Ja. Jede Rechnung, die Sie im Rahmen Ihrer Geschäftstätigkeit ausstellen, muss eine eindeutige, fortlaufende Rechnungsnummer haben. Die Pflicht ergibt sich aus Art. 26 MWSTV und OR Art. 469. Es gibt keine Ausnahmen — auch Kleinbeträge unter CHF 100.00 brauchen eine Rechnungsnummer.
Wie muss eine Rechnungsnummer aussehen in der Schweiz?

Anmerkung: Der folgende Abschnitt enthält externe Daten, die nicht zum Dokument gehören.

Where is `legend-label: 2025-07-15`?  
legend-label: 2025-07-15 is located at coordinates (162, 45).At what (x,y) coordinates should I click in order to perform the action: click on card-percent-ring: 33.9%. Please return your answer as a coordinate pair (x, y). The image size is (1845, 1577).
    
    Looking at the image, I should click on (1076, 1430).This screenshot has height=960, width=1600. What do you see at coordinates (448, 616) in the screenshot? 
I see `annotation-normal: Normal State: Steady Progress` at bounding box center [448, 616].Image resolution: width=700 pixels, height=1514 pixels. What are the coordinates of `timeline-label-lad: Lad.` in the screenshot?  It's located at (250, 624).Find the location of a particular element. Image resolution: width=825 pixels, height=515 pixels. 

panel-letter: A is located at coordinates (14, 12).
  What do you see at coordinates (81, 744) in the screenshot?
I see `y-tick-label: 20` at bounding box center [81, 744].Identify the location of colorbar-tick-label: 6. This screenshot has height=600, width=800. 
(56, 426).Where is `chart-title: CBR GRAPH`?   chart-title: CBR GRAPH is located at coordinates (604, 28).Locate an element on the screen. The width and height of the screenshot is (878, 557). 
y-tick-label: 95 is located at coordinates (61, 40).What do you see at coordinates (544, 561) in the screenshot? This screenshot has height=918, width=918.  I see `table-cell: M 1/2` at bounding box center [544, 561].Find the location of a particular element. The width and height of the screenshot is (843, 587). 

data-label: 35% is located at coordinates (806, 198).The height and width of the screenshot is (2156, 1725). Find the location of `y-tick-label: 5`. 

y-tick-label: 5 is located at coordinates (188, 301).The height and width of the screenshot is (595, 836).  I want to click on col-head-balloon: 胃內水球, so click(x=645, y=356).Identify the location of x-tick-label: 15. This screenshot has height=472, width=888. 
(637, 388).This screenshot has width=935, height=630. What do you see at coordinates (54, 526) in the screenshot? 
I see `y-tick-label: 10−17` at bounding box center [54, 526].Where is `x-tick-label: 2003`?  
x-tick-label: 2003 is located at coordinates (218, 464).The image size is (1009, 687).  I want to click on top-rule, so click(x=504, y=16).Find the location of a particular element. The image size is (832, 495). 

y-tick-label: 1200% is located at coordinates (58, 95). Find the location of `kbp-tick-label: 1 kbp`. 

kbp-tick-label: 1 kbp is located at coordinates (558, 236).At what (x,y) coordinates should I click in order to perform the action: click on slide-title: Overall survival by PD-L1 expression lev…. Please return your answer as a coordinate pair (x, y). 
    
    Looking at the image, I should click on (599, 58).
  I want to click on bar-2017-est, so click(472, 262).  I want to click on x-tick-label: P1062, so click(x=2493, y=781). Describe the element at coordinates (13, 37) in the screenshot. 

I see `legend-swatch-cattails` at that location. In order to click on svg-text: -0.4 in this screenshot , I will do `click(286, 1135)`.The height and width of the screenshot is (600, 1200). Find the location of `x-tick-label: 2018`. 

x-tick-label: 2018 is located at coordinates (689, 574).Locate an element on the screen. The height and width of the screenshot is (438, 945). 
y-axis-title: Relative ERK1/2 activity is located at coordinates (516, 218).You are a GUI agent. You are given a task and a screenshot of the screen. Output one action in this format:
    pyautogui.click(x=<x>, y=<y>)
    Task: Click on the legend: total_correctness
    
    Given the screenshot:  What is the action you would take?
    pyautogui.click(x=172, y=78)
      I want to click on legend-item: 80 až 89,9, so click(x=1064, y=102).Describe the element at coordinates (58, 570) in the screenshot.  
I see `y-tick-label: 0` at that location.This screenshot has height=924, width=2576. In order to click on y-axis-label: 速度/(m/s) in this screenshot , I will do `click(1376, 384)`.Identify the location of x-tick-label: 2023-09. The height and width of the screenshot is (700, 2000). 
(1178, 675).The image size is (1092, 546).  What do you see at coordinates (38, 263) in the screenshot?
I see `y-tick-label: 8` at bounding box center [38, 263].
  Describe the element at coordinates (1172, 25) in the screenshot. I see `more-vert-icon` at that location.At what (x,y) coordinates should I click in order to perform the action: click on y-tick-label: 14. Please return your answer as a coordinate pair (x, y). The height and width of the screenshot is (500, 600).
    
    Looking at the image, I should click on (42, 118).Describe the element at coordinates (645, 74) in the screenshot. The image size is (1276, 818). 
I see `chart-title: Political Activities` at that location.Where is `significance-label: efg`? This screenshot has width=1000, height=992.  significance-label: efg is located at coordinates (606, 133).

Das Gesetz schreibt kein bestimmtes Format vor. Die Rechnungsnummer muss eindeutig und nachvollziehbar sein. Häufige Formate sind 2026-001, RE-2026-001 oder einfach 1, 2, 3. Wichtig ist, dass jede Nummer nur einmal vorkommt und die Reihenfolge sich nachvollziehen lässt.
Darf es Lücken in der Rechnungsnummerierung geben?
Lücken sind nicht verboten, aber sie müssen erklärt werden können. Wenn Sie eine Rechnungsnummer überspringen oder eine Rechnung annullieren, dokumentieren Sie den Grund. Bei einer ESTV-Kontrolle fragt der Prüfer nach Lücken — mit einer einfachen Erklärung ist die Sache erledigt.
Was mache ich, wenn ich eine Rechnungsnummer doppelt vergeben habe?
Das ist ein klarer Fehler, der korrigiert werden muss. Sie stellen eine Stornorechnung für die zweite Rechnung aus (mit einer neuen, eigenen Nummer) und danach eine neue Rechnung mit der nächsten freien Nummer. Die ESTV akzeptiert diesen Korrekturweg ohne Probleme.
Wie lang muss eine Rechnungsnummer sein?
Es gibt keine gesetzliche Mindest- oder Maximallänge. Die Nummer kann aus reinen Ziffern bestehen oder Buchstaben und Ziffern kombinieren. In der Praxis sind 3–10 Zeichen üblich. Wichtig ist, dass die Nummer eindeutig ist und sich für die ESTV-Prüfung nachvollziehen lässt.
Kann ich die Rechnungsnummer selbst bestimmen?
Ja, solange jede Nummer eindeutig ist und die Reihenfolge nachvollziehbar bleibt. Sie können das Format frei wählen, Präfixe verwenden (RE-, 2026-) und die Struktur an Ihr Geschäft anpassen. Die einzige Pflicht: Die Nummer muss fortlaufend und lückenlos dokumentierbar sein.